---------- Material shown

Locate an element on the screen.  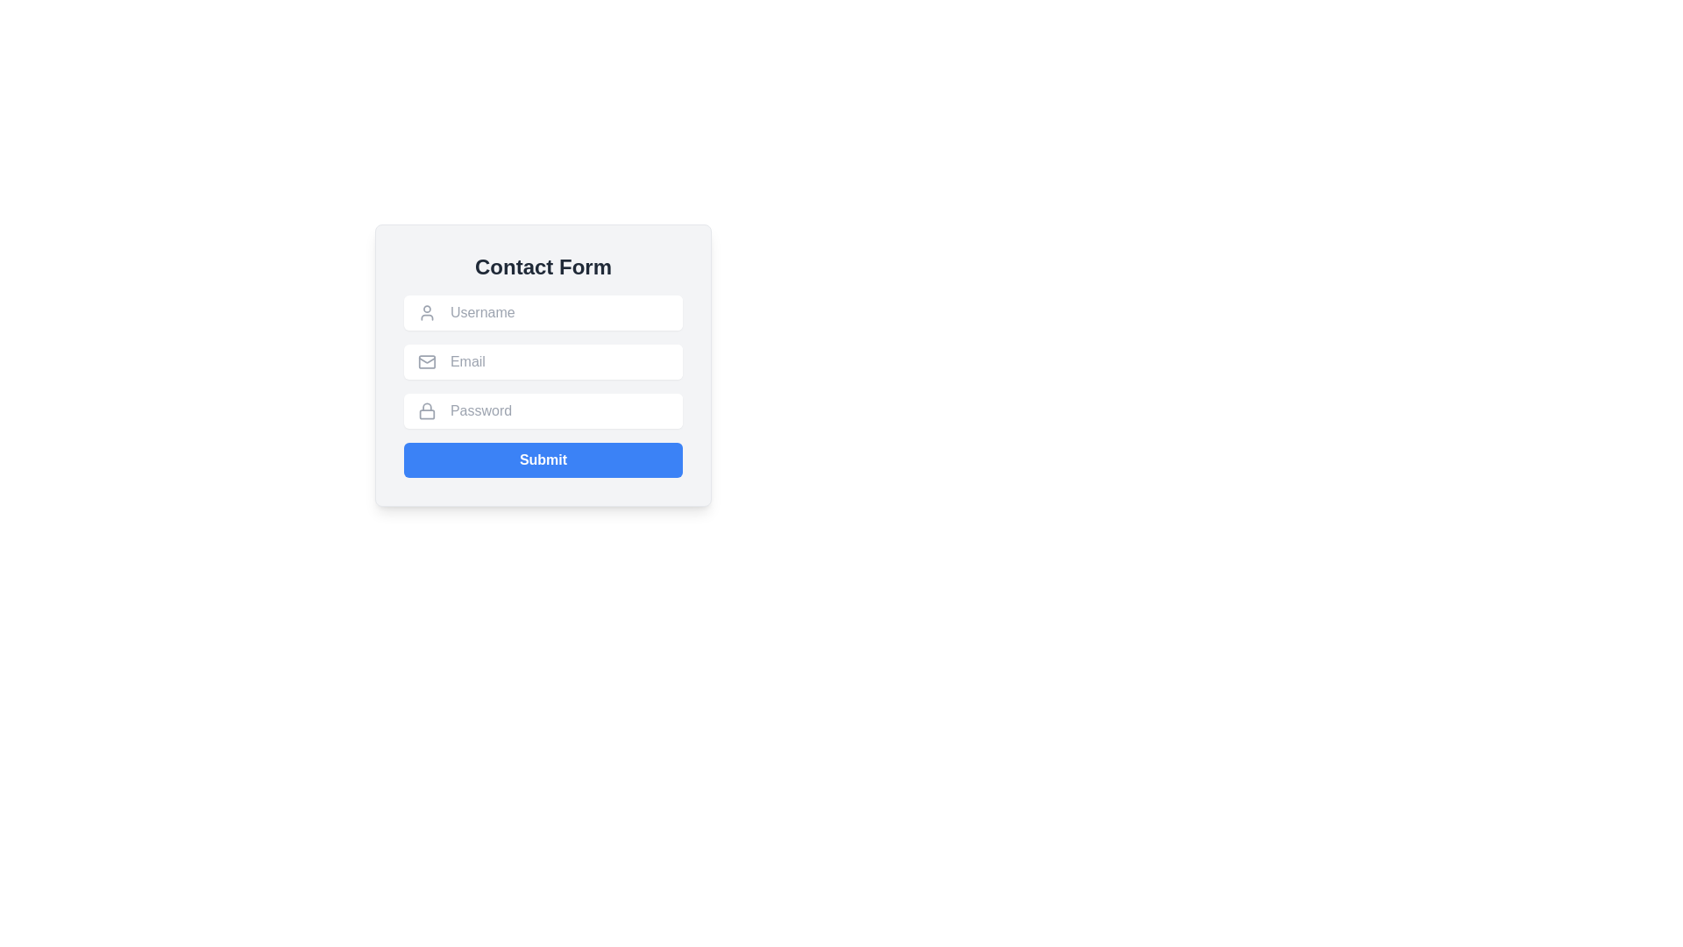
the email input field adjacent to the envelope icon by typing in it is located at coordinates (427, 359).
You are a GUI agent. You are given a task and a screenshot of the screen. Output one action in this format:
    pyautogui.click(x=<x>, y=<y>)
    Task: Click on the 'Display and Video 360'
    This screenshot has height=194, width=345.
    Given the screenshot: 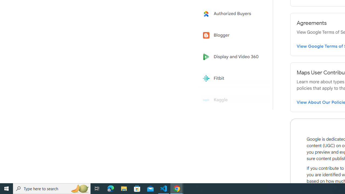 What is the action you would take?
    pyautogui.click(x=233, y=57)
    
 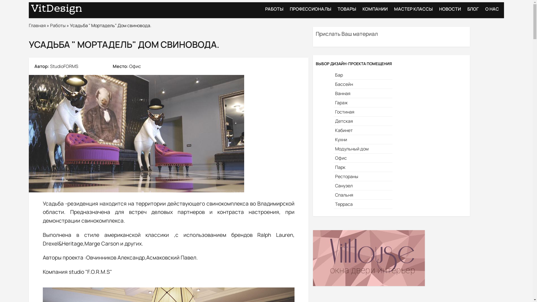 I want to click on 'StudioFORMS', so click(x=50, y=66).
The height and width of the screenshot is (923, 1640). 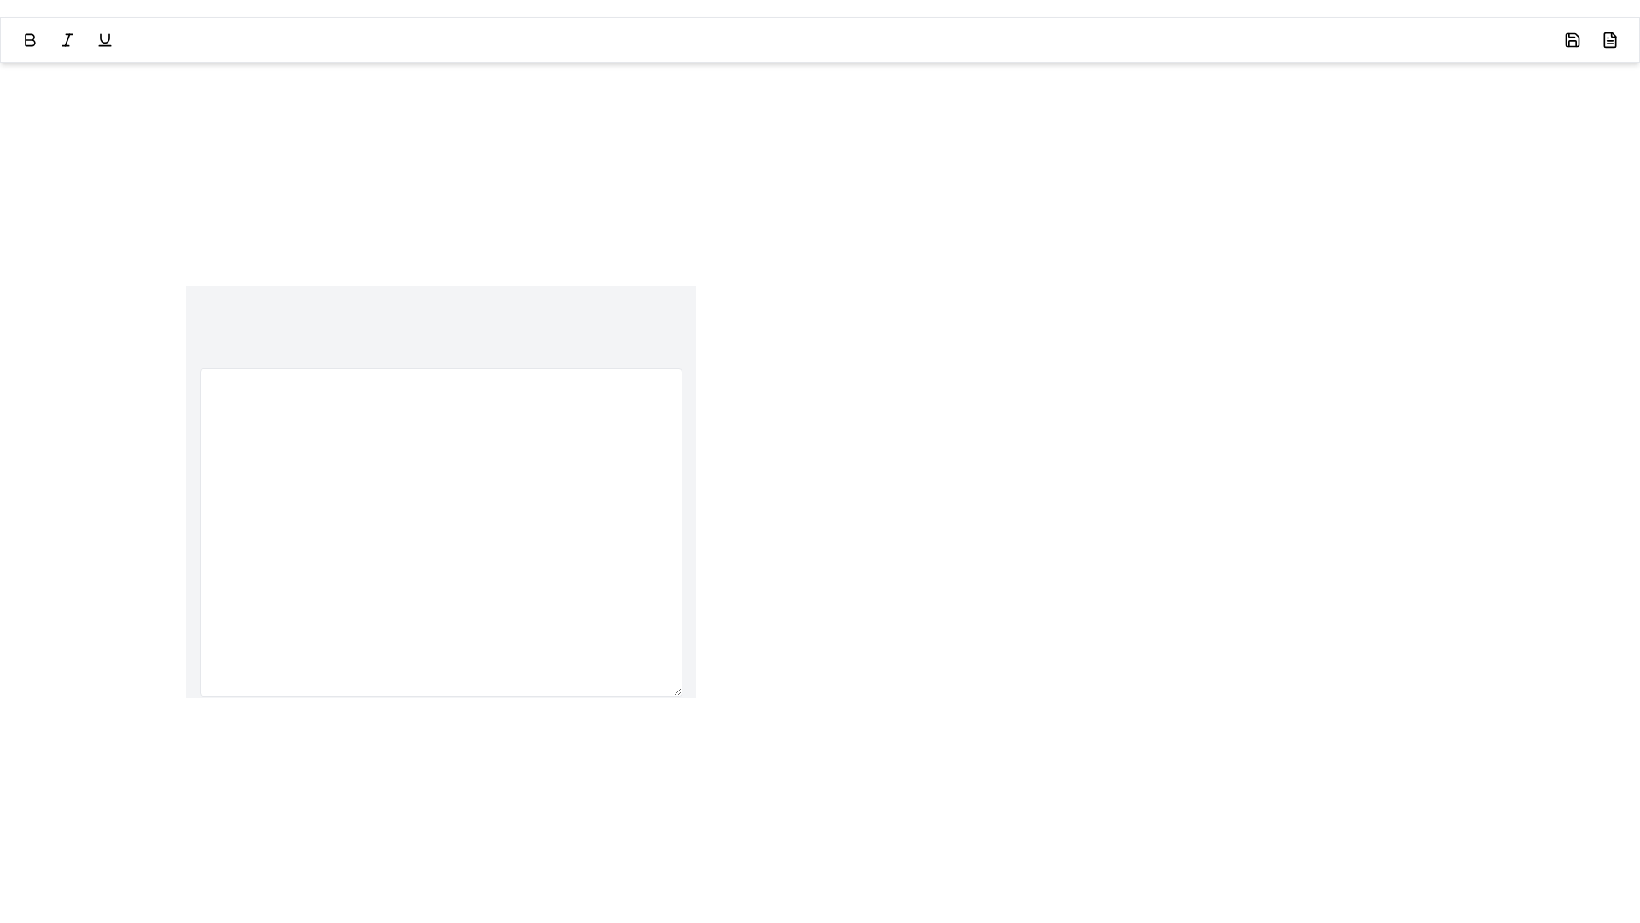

--------------------

Reproduce the rows verbatim, from the line containing "I want to click" through the end of the rows, omitting the pictures.

  I want to click on 'StudioFORMS', so click(x=50, y=66).
The height and width of the screenshot is (923, 1640). 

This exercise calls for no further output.